For the nondiabetic population, evidence of an association between albuminuria and PAD is conflicting. Using the nondiabetic subset data from the Islington Diabetes Survey (n=187), Yudkin et al has shown that the prevalence of PAD (ABI < 0.9) increased sixfold in subjects with microalbuminuria (urinary albumin excretion rate 20-200 μg/min) compared with those with no albuminuria [24]. In a later cross-sectional analysis with a larger sample size (n=913), this association was observed only in women: women in the top quartile of urinary albumin excretion rate (≥ 5.07 μg/min) had an almost fourfold greater prevalence of PAD compared with women in the lowest quartile (< 1.65 μg/min) [25]. In contrast, our study found at best a modest association in nondiabetic subjects. In line with our findings, the Cardiovascular Heart Study [11] also reported no associations of albuminuria with other subclinical markers of cardiovascular disease (carotid artery intima-media thickness and left ventricular mass) in nondiabetic subjects. That study, however, was not able to evaluate the albuminuria-ABI association due to its small sample size of subjects with no diabetes or hypertension. Taken together, findings from the MESA and the Cardiovascular Heart Study, two large population-based studies, suggest that albuminuria is not an independent risk factor for PAD in the low risk population without diabetes or hypertension.

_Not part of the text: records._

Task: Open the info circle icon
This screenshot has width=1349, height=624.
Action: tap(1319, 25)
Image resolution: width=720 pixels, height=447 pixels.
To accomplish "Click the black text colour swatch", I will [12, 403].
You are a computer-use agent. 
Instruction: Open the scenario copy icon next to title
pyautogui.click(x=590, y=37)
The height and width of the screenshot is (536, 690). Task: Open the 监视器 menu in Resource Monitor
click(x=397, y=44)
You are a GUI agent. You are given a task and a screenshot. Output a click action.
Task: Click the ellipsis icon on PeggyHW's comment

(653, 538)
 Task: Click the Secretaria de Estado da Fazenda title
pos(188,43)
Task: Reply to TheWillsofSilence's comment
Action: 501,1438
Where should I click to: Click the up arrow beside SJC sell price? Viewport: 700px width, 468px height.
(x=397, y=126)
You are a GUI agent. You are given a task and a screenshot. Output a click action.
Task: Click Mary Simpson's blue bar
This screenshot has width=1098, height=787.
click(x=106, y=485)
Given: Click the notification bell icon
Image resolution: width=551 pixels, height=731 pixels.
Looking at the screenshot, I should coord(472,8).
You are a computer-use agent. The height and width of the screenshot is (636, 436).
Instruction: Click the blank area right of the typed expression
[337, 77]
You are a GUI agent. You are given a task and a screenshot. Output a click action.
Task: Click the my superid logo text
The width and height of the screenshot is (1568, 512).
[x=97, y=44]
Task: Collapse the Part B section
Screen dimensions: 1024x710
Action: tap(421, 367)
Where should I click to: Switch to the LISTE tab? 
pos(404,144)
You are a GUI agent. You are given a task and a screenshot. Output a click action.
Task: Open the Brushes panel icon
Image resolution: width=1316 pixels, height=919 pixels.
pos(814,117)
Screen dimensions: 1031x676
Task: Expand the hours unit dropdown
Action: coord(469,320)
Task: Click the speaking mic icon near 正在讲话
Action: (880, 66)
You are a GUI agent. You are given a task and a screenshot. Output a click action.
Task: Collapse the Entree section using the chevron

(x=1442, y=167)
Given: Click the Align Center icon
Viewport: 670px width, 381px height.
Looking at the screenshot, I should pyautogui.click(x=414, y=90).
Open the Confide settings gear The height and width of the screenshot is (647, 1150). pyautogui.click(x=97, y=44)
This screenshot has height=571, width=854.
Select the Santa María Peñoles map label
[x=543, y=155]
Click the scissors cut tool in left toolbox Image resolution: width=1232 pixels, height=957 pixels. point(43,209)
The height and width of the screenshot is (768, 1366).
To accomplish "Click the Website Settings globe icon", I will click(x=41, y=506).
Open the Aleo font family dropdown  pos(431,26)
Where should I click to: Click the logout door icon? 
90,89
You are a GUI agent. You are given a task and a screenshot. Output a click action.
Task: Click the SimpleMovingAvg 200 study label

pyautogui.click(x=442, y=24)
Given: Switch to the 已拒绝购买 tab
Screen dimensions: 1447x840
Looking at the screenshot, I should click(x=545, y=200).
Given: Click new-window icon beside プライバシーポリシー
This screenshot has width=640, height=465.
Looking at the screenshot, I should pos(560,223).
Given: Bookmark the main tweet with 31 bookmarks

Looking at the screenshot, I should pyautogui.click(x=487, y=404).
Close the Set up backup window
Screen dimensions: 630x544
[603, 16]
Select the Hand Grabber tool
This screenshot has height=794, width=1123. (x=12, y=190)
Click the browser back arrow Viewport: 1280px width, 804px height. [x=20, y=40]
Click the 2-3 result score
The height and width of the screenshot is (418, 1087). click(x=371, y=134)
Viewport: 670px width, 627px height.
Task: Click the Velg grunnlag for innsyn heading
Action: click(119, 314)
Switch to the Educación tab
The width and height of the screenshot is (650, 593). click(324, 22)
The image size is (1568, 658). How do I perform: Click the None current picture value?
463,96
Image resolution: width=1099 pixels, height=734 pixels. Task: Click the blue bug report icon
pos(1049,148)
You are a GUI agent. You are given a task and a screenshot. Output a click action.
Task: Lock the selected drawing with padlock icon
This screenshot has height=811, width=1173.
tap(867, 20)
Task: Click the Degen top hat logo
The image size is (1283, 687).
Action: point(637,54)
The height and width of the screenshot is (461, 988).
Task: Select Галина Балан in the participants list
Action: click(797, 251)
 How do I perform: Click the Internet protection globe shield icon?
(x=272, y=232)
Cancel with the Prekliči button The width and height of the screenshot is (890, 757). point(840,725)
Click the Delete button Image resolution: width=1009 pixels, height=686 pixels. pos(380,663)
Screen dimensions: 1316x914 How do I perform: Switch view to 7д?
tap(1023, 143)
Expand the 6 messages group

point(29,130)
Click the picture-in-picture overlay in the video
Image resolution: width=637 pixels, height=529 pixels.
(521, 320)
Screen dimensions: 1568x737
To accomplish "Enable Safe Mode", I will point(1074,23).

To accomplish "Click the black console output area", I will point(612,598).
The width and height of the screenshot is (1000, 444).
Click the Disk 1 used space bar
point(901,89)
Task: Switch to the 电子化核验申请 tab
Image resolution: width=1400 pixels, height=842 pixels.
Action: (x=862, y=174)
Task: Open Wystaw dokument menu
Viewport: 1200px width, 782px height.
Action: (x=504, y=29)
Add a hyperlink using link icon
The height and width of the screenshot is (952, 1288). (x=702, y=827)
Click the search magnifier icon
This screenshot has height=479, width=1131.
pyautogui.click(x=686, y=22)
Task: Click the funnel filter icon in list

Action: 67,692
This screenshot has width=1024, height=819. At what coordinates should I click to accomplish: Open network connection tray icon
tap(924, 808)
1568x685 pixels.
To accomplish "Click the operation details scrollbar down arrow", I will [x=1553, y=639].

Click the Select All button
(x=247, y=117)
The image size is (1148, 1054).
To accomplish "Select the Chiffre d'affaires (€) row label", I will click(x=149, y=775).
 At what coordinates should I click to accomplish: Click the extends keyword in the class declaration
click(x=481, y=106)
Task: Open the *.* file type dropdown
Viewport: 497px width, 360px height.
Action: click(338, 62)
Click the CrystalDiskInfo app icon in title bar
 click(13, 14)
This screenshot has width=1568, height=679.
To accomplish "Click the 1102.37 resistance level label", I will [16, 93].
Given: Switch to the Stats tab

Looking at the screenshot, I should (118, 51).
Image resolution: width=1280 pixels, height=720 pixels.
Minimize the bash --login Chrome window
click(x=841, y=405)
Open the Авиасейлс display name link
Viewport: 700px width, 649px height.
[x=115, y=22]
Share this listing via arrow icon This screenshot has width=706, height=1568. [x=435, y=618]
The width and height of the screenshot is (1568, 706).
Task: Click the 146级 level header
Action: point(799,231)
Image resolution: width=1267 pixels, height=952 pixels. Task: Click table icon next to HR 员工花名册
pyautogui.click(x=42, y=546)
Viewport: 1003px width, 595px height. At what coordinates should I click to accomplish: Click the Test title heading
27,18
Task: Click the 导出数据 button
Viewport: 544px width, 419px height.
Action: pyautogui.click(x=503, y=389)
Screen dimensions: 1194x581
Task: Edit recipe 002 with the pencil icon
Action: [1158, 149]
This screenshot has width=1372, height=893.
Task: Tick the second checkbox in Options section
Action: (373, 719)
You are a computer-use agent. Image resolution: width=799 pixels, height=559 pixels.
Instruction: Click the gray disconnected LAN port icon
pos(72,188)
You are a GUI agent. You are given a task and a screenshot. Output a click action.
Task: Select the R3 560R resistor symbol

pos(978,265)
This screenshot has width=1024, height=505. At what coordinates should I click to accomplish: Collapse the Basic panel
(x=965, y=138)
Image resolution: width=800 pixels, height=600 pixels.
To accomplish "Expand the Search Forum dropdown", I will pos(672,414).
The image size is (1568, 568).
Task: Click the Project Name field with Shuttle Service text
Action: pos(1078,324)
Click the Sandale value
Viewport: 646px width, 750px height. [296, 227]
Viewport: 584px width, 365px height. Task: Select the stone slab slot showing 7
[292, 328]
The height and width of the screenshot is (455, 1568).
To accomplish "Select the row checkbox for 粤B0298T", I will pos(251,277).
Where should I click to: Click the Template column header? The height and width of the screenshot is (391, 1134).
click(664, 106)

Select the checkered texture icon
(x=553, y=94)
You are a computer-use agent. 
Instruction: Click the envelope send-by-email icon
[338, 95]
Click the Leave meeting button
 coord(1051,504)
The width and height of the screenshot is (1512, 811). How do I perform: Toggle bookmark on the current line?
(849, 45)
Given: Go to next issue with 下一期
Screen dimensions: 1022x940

Although not well understood, there are several pathophysiologic mechanisms that might explain the association between albuminuria and PAD. In several studies, albuminuria is associated with a number of well-established CVD risk factors. These include smoking, diabetes, hyperlipidemia, hypertension, and inflammatory markers [26,27], most of which are known risk factors for PAD [28]. Furthermore, it has been suggested that albuminuria may be a marker of endothelial dysfunction [29]. In diabetic subjects, hyperglycemia induces endothelial cells to generate excessive reactive oxygen species and advanced glycation end products [30]. These products, in turn, bind to specific receptors on endothelial cells and activate transcription of injurious cytokines and chemokines, resulting in vascular endothelial cell damage. These processes can lead to initiation of local thrombotic events at the site of endothelial injury and platelet activation and aggregation. The increased platelet activity may also stimulate proliferation of vascular smooth muscle cells, which is believed to play a major role in the development and progression of lower extremity atherosclerosis, and consequently clinical PAD.

The strengths of this study include a large sample size of several race/ethnicity groups, and the rigorous methodology used in MESA. We also acknowledge a series of limitations. First, the cross-sectional nature limits conclusions about causality and directionality of the association observed in this study. Second, this study had only a single measurement of albuminuria. Even in the absence of chronic kidney disease, albuminuria can increase transiently in a number of other medical conditions such as exercise or fever. This misclassification would bias the observed results toward the null.

We conclude from this community-derived population that albuminuria is a more important risk factor for PAD in diabetic subjects than in nondiabetic subjects. This finding needs to be confirmed in a prospective study, which could help elucidate the direction of association. If confirmed, albuminuria may be clinically useful in identifying diabetic subjects at risk for PAD.